**Problems to solve:**
(a) Using the anthropology course listings below, decide whether each statement agrees with them. Answer yes or no, and quote the deciding words. (i) ANTHR-235 is limited to sophomores, juniors and seniors. (ii) ANTHR-240 is offered in the fall. (iii) ANTHR-275 meets the Social Sciences requirement.
(b) From the anthropology course listings below, set down everything from "Not Scheduled for" down to "such local experience.", word for word.
Extract to read Block Start
This course critically examines how media make a difference in diverse peoples' lives. How are media produced, circulated, and consumed? Together, we will explore the material forms through which subjectivities, collectivities, and histories are produced; and the social practices of constructing and contesting national identities, forging alternative political visions, transforming religious practice, and producing new relationships. In this 21st century, media are not just indispensable to what is known, but also, to how we know. Case studies will include film, TV, photography, art, archives, journalism, and digital platforms; ethnographic examples will be drawn from around the world.

Applies to requirement(s): Social Sciences; Multicultural Perspectives
Other Attribute(s): Writing-Intensive
S. Thorner
Prereq: ANTHR-105.

ANTHR-235 History of Anthropological Thought

Fall. Credits: 4

This course will review the key issues and paradigm shifts in the development of anthropology from its foundations in classical thought through its emergence as an independent discipline to its coming-of-age in the 1960s. The readings will include works from the American, British, and Continental traditions.

Applies to requirement(s): Social Sciences
Other Attribute(s): Writing-Intensive
M. Watson
Restrictions: Course limited to sophomores, juniors and seniors
Prereq: 4 credits in Anthropology at the 200 or 300 level.

ANTHR-240 Medical Anthropology

Not Scheduled for This Year. Credits: 4

This course provides an introduction to medical anthropology. Core topics will include: the culture of medicine, the interaction of biology and society, the experience of illness, caregiving, addiction, violence, and humanitarian intervention. We will explore how ethnographic research and social theory can enrich understanding of illness and care, raising issues for and about medicine and public health often left out of other disciplinary approaches. Throughout, we will emphasize the vantage point of the local worlds in which people experience, narrate, and respond to illness and suffering, and the ways in which large-scale forces contribute to such local experience.

Applies to requirement(s): Social Sciences; Multicultural Perspectives
The department
Prereq: ANTHR-105.

ANTHR-275 Research Methods in Cultural Anthropology

Fall. Credits: 4

Topics include research design, ethical dilemmas, and the relationship between academic research and community based learning. Applied fieldwork and presentations are an integral part of this course.

Applies to requirement(s): Meets No Distribution Requirement
Other Attribute(s): Community-Based Learning
E. Babül
Restrictions: This course is limited to Anthropology majors.
Prereq: Anthropology 105.
Extract to read Block End
Data for analysis Block Start
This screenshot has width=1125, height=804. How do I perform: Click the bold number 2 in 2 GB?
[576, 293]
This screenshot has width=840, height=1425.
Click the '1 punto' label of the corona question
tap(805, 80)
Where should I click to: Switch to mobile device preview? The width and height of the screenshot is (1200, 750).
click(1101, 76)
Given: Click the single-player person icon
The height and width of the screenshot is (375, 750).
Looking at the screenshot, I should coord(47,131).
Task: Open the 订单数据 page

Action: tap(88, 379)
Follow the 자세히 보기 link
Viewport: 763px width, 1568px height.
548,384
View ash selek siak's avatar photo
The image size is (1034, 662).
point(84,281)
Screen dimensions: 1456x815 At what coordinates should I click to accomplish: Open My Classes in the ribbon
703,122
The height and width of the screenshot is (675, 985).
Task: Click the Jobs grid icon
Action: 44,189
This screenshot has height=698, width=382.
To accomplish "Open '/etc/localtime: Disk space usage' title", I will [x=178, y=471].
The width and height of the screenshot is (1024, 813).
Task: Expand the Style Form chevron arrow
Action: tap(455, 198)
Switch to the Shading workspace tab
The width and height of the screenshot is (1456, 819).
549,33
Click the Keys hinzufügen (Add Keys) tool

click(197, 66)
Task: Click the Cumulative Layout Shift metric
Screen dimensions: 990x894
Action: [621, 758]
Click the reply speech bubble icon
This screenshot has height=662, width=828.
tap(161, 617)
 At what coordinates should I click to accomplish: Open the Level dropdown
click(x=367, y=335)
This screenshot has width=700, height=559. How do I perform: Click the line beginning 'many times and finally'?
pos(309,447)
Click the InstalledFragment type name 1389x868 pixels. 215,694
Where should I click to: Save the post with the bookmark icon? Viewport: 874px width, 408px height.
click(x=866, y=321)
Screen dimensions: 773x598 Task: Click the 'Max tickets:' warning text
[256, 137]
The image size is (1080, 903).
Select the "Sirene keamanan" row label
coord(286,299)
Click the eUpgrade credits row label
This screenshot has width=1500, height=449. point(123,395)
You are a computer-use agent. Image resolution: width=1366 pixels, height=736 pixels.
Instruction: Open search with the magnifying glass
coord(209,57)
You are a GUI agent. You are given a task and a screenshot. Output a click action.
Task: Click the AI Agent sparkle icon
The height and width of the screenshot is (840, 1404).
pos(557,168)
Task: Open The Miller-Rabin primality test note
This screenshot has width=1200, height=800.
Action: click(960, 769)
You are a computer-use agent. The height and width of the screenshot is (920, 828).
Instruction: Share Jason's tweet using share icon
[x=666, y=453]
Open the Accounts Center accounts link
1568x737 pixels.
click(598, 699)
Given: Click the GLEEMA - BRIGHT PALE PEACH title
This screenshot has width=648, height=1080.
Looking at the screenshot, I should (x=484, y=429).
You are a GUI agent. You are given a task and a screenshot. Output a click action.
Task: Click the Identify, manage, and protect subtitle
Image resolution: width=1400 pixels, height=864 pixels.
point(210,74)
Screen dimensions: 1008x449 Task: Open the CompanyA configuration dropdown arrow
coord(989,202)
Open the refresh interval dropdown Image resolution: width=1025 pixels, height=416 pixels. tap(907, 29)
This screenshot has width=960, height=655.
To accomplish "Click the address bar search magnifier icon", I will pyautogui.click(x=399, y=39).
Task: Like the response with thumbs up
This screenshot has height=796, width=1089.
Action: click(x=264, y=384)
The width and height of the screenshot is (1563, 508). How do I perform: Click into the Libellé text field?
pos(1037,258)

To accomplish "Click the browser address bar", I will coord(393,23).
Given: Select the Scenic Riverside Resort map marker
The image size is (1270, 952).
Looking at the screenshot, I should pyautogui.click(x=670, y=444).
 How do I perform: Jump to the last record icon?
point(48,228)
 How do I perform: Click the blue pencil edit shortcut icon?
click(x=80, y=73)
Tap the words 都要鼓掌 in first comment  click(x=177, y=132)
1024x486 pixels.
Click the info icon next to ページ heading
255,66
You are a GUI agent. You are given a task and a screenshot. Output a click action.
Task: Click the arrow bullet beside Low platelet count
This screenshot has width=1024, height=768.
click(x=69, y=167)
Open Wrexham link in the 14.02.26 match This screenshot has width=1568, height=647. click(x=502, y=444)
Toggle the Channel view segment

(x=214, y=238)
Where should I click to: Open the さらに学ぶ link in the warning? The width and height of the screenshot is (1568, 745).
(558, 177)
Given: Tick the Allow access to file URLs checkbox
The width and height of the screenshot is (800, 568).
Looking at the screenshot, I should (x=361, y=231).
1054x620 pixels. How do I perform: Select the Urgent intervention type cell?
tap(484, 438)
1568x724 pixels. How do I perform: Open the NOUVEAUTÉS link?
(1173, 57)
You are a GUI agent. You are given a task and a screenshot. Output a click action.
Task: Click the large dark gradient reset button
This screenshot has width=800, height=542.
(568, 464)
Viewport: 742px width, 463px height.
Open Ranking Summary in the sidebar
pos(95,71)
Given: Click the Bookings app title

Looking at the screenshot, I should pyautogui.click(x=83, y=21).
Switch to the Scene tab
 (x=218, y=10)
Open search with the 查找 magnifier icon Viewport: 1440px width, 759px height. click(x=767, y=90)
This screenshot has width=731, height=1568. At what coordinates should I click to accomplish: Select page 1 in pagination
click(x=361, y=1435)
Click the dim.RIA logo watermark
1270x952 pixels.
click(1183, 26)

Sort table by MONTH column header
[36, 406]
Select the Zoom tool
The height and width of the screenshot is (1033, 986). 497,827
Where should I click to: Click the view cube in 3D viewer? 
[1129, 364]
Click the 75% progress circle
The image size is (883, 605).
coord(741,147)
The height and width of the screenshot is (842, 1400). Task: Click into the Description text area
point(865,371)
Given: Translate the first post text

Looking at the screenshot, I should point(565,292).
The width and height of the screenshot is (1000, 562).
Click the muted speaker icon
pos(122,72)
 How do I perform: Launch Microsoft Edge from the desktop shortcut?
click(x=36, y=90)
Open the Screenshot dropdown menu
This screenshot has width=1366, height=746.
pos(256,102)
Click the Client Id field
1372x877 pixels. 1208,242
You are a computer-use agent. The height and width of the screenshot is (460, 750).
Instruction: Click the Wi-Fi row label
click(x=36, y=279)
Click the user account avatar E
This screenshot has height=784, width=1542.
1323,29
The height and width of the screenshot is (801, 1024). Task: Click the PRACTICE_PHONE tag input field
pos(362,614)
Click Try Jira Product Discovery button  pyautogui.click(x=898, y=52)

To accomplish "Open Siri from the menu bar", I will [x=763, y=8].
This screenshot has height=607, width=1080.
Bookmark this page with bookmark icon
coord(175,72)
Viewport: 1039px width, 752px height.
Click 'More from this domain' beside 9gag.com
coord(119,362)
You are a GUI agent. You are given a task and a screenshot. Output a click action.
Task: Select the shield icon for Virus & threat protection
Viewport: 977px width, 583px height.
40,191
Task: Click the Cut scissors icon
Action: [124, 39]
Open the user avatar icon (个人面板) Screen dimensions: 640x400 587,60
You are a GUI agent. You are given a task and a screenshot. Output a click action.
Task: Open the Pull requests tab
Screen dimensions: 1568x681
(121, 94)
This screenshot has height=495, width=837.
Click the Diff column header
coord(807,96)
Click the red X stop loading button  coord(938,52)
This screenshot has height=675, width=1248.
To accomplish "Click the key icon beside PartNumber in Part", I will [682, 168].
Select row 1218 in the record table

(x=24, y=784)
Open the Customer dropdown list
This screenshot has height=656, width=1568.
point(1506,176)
Data for analysis Block End
**Solutions to each task:**
(a)
(i) Yes: "Course limited to sophomores, juniors and seniors"
(ii) No: "Not Scheduled for This Year."
(iii) No: "Meets No Distribution Requirement"

(b)
Not Scheduled for This Year. Credits: 4

This course provides an introduction to medical anthropology. Core topics will include: the culture of medicine, the interaction of biology and society, the experience of illness, caregiving, addiction, violence, and humanitarian intervention. We will explore how ethnographic research and social theory can enrich understanding of illness and care, raising issues for and about medicine and public health often left out of other disciplinary approaches. Throughout, we will emphasize the vantage point of the local worlds in which people experience, narrate, and respond to illness and suffering, and the ways in which large-scale forces contribute to such local experience.